What to work on
Recast the listing from the line containing "The width and height of the screenshot is (700, 627)." through the end of the listing as a JSON list of strings, one string per line, with blank lines omitted.

---------- Given data ----------

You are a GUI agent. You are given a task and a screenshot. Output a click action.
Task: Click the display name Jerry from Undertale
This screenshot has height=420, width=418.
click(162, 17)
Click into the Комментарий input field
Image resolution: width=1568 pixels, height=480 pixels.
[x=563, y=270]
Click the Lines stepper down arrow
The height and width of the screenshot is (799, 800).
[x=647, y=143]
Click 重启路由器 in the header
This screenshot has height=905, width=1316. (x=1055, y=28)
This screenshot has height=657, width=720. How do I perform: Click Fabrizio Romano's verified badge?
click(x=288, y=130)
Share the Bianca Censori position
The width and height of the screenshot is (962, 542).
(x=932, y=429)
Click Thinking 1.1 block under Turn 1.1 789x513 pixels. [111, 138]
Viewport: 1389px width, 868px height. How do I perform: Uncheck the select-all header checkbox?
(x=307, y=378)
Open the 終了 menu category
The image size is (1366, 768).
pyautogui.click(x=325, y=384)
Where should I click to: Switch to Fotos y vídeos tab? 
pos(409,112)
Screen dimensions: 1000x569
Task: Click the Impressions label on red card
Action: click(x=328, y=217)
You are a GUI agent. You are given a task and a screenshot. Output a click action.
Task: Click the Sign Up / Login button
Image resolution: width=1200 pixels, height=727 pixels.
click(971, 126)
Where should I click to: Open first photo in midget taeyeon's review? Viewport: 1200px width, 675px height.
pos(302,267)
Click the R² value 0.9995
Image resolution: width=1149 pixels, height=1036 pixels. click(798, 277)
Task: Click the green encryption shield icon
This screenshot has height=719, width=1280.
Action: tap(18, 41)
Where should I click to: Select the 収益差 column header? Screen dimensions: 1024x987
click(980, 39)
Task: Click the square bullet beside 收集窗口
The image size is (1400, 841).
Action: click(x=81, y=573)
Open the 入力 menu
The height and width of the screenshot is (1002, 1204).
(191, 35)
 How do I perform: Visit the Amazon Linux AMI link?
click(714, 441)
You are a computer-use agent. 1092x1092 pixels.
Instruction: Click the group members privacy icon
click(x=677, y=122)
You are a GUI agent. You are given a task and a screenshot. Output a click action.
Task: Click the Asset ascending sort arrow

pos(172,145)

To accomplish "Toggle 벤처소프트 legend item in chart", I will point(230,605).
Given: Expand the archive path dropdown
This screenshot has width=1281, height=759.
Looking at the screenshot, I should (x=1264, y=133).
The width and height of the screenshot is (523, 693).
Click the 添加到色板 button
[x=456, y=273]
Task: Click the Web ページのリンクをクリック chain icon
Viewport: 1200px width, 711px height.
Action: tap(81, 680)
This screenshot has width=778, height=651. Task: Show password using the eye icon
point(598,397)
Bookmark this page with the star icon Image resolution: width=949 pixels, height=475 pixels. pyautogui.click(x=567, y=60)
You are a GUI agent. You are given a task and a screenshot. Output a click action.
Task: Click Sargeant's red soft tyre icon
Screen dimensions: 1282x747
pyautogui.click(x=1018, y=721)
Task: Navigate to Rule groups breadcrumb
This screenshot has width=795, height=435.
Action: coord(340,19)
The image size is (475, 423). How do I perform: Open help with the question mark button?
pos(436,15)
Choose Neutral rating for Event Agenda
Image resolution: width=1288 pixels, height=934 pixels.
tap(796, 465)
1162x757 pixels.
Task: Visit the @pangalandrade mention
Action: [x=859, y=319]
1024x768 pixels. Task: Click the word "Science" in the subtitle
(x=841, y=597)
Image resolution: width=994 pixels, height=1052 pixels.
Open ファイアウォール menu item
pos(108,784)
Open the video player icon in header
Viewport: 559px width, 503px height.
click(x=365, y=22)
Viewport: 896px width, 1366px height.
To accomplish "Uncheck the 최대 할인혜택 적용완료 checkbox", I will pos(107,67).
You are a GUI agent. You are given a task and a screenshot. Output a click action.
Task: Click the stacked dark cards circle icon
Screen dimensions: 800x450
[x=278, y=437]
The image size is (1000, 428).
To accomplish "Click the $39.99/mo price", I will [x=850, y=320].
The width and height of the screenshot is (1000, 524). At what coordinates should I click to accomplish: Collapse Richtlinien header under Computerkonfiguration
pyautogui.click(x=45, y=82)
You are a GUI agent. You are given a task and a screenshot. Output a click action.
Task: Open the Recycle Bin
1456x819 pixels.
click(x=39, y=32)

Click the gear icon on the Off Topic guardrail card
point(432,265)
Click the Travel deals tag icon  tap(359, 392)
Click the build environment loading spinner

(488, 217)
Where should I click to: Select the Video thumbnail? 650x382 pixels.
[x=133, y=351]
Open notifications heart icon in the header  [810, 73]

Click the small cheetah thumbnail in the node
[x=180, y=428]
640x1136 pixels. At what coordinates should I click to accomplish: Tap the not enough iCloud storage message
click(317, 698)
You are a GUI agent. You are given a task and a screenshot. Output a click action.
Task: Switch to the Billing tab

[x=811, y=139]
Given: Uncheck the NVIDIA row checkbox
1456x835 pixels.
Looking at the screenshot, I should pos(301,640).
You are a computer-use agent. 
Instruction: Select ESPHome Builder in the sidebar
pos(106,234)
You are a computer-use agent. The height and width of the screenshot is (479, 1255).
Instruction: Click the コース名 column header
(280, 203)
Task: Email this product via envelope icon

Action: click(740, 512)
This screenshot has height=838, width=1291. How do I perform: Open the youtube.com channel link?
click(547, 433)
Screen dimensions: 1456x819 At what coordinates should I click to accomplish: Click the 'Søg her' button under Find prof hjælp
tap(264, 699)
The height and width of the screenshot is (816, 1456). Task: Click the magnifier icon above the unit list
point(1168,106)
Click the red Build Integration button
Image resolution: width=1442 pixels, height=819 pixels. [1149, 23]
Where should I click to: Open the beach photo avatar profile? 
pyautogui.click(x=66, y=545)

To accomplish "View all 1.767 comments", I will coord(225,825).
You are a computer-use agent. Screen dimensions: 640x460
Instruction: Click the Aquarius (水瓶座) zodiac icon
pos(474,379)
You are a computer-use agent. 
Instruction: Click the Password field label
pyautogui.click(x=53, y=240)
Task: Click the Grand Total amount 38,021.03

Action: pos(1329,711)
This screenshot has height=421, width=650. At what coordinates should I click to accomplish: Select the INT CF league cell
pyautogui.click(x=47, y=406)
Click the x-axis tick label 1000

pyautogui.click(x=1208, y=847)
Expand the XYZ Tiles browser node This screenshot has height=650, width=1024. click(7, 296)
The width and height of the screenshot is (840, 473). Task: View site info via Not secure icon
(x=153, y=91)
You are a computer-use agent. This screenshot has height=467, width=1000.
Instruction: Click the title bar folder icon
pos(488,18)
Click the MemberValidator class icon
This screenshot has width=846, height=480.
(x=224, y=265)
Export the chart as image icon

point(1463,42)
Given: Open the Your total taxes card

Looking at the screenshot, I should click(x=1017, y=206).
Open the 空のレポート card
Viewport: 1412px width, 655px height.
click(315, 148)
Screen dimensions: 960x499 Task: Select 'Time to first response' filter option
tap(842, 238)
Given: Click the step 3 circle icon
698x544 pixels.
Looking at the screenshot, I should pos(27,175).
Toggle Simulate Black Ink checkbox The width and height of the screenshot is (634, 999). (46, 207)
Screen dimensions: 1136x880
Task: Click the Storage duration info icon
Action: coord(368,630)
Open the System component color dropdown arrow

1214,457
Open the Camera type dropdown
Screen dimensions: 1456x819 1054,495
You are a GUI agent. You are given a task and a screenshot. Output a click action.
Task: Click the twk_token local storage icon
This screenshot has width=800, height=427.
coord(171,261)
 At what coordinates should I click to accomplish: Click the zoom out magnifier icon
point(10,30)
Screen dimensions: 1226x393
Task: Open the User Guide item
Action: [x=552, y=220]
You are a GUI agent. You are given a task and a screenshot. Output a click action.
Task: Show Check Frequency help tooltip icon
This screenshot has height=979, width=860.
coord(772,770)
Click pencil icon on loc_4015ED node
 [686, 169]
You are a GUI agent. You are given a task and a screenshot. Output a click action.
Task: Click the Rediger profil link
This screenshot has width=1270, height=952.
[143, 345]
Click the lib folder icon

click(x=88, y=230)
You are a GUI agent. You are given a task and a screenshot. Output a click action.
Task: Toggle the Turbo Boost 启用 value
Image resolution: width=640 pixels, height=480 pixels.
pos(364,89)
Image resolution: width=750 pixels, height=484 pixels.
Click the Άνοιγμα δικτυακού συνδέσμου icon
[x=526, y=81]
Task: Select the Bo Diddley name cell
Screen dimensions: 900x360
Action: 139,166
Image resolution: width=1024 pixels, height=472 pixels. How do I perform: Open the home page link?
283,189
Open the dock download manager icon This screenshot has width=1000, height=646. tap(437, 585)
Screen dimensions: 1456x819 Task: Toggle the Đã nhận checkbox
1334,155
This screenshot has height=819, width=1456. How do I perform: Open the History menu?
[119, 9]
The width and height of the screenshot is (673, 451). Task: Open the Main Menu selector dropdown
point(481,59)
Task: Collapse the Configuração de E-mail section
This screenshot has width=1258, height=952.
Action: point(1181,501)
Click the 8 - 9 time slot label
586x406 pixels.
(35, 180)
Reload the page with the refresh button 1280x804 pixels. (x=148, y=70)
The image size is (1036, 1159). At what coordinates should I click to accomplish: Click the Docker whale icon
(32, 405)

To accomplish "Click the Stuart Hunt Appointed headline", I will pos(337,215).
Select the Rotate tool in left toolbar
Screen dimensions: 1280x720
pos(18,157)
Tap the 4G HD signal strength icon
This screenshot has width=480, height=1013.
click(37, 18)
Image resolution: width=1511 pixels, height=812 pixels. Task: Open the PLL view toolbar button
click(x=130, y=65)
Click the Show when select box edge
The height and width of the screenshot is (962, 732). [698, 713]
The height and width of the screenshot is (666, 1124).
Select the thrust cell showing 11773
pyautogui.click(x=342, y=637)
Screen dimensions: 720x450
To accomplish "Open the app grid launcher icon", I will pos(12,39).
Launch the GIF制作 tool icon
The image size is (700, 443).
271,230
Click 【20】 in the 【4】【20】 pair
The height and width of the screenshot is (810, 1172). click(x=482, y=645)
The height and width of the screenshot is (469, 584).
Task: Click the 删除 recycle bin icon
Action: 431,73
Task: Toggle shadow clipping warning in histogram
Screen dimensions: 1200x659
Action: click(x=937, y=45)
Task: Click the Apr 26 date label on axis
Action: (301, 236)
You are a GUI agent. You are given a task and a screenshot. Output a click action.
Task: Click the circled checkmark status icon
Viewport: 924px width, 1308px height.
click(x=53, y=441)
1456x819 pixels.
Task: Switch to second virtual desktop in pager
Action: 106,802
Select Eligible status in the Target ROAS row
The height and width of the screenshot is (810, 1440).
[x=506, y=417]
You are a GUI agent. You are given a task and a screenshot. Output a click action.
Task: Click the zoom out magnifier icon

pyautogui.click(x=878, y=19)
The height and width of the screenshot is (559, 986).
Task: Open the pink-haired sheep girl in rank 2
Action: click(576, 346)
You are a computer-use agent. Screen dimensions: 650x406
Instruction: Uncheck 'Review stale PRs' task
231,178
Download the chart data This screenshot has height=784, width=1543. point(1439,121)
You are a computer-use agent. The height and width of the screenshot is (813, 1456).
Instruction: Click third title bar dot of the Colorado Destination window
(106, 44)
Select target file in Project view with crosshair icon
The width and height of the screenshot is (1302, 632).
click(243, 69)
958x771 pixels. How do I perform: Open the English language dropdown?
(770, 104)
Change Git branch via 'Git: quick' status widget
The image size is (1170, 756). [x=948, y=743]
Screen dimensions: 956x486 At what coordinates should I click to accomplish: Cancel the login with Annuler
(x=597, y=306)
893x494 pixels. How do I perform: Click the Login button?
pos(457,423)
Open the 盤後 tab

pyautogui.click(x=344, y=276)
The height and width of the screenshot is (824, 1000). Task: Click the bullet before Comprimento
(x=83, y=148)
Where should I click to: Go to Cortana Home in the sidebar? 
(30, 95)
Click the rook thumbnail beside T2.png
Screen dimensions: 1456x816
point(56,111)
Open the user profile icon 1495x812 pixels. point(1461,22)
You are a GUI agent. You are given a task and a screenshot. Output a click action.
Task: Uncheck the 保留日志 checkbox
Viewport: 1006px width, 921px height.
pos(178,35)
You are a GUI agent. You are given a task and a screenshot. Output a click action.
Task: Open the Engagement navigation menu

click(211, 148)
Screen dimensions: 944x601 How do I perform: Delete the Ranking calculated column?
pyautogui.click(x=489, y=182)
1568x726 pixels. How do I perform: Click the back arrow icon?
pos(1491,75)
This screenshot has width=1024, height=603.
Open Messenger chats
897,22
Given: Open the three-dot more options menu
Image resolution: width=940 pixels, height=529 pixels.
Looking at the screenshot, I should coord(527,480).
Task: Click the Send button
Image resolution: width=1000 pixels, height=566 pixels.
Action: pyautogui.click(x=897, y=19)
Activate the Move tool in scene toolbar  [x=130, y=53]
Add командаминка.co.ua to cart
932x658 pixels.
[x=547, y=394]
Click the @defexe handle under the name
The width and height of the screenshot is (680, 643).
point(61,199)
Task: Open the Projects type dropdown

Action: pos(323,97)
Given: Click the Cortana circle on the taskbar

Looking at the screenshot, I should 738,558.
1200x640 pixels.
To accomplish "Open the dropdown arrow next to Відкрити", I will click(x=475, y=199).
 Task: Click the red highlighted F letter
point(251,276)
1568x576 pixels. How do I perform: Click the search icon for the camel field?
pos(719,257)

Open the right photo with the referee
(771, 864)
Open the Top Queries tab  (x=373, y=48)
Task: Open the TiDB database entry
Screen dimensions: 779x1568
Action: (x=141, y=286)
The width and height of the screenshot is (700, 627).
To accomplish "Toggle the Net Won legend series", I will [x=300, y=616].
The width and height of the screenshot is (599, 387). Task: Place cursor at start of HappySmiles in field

----------

Exercise answer
[
  "The width and height of the screenshot is (700, 627).",
  "To accomplish \"Toggle the Net Won legend series\", I will [x=300, y=616].",
  "The width and height of the screenshot is (599, 387). Task: Place cursor at start of HappySmiles in field"
]